— Excerpted passage —
-- -- --

“What is reproductive justice?” This is almost always the first question we are asked when describing the Black Women’s Health Imperative’s work in reproductive justice and sexual health. Oftentimes, people think the term reproductive justice is synonymous with reproductive rights. However, the two are distinctly and philosophically different.
Reproductive rights are centered around the legal right to access reproductive health care services like abortion and birth control. The Supreme Court’s decision in Roe v. Wade represented a watershed moment that cemented a woman’s right to choose whether to have an abortion or not. But we are now facing a time when women’s reproductive rights are under coordinated, unrelenting and mainstream attacks, and we need to consider new and more nuanced ways of tackling these threats.
What good is a right if you cannot access the services that right has provided? This is why reproductive justice is critical. Reproductive justice links reproductive rights with the social, political and economic inequalities that affect a woman’s ability to access reproductive health care services. Core components of reproductive justice include equal access to safe abortion, affordable contraceptives and comprehensive sex education, as well as freedom from sexual violence.
It’s not enough that abortion is legal in your state. Access is key. If you are working multiple jobs to pay household bills, how can you afford to take the time off to visit a clinic and make use of their abortion services? And if you live in a state that doesn’t have any clinics offering the reproductive services you need, such as birth control, how do you find the means to travel across state lines to access those services? These are questions more and more women are facing as policies that restrict or hinder access to reproductive health care surface. And it’s important to note that these policies are no longer constrained to traditionally marginalized communities.
As the attacks to reproductive rights and justice continue to grow, it’s more important than ever to build and strengthen a new generation of young Black women who will fight for unrestricted access to comprehensive reproductive health care.
These questions frame the work that we do at the Black Women’s Health Imperative, the only national organization solely dedicated to improving the health and wellness of the nation’s 21 million Black women and girls — physically, emotionally and financially. One of our signature programs is My Sister’s Keeper (MSK), an advocacy and leadership-building initiative for young women attending Historically Black Colleges and Universities. The program is designed to strengthen, engage and mobilize young Black women around reproductive justice and sexual health, as well as sexual violence prevention. As the attacks to reproductive rights and justice continue to grow, it’s more important than ever to build and strengthen a new generation of young Black women who will fight for unrestricted access to comprehensive reproductive health care.
To further our work in MSK and the fight for reproductive justice, we are taking steps to ensure policymakers adopt policies that grant and protect a woman’s right to make reproductive decisions that are best suited for her life. These policies include repealing the Hyde Amendment and other anti-abortion laws, like 20-week abortion bans, that essentially penalize low-income women and women of color and prevent them from accessing safe abortion care. We also support policies that ensure unrestricted access to contraceptive services such as the Affordable Care Act’s birth control coverage requirement, and we continue to call on policymakers to do the same.
Everyone stands to benefit from understanding and joining the reproductive justice movement. We are at a moment in time where it would behoove traditional reproductive rights organizations to tap into the rich history, strength and resilience of this movement. By partnering, reproductive rights and reproductive justice organizations can collectively tackle some of the broadest threats to women’s reproductive health we have faced in a generation.

-- -- --

— Supplied material —
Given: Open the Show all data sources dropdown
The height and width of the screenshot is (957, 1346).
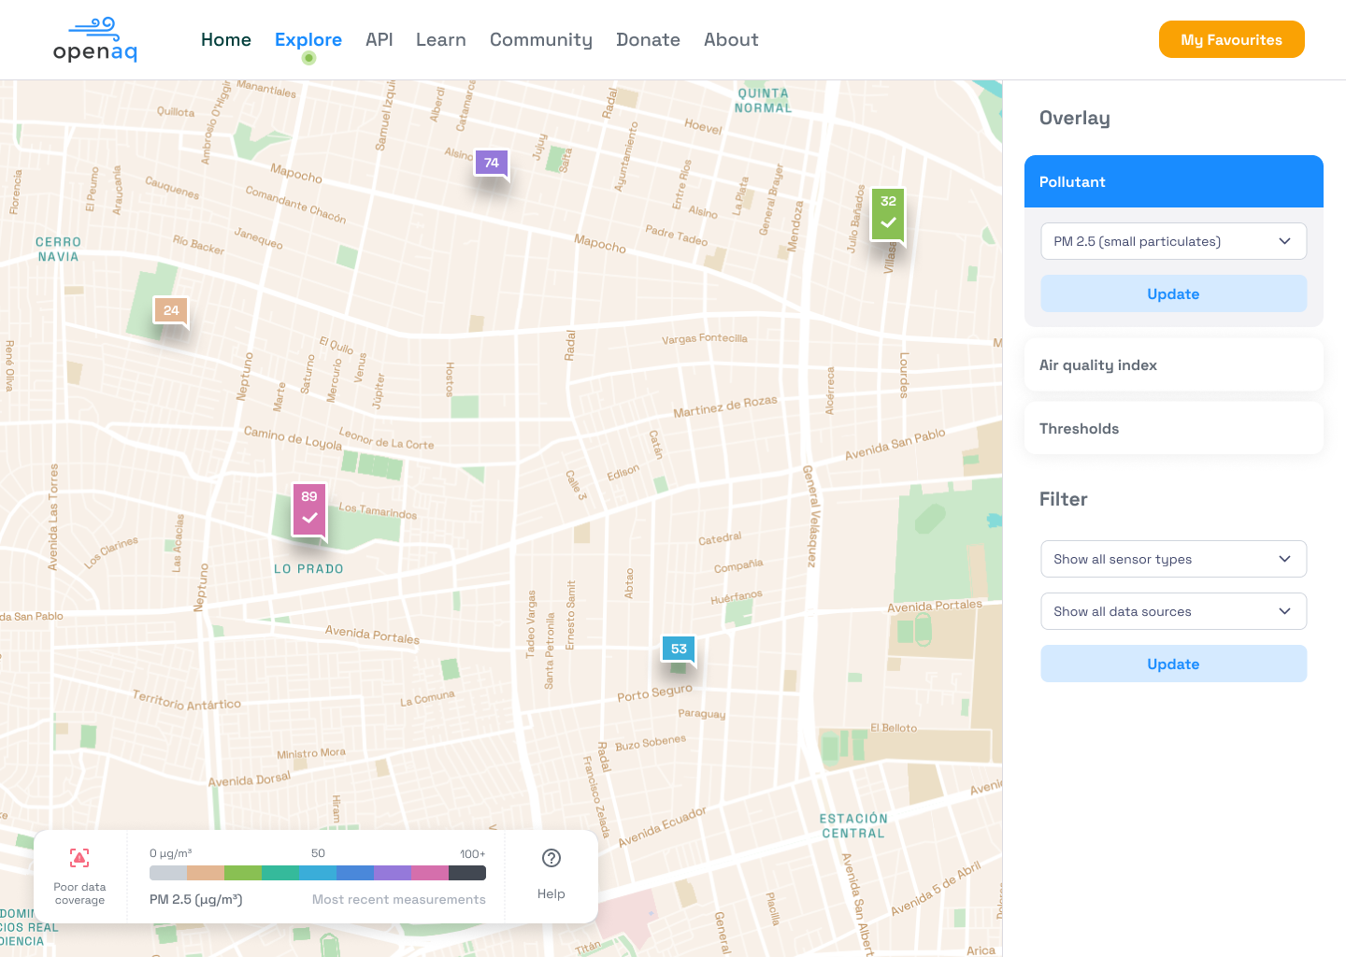Looking at the screenshot, I should point(1173,611).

-- -- --

— What to work on —
(a) Rewrite the paragraph of the reproductive justice article that begins "What good is a right" more briefly, keeping its main facts.
(b) Echo the reproductive justice article word for word, beginning at the words "What good is" and stopping after "from sexual violence.".
(c) According to the reproductive justice article, what is the name of the Black Women's Health Imperative's program for young women attending Historically Black Colleges and Universities?
Nothing in the material is needed for what follows.

— Responses to the tasks —
(a) A right is of little use without access to the services it provides, which is why reproductive justice matters. It ties reproductive rights to the social, political and economic inequalities that affect a woman's access to reproductive health care. Its core components are equal access to safe abortion, affordable contraceptives and comprehensive sex education, along with freedom from sexual violence.

(b)
What good is a right if you cannot access the services that right has provided? This is why reproductive justice is critical. Reproductive justice links reproductive rights with the social, political and economic inequalities that affect a woman’s ability to access reproductive health care services. Core components of reproductive justice include equal access to safe abortion, affordable contraceptives and comprehensive sex education, as well as freedom from sexual violence.

(c) My Sister's Keeper (MSK).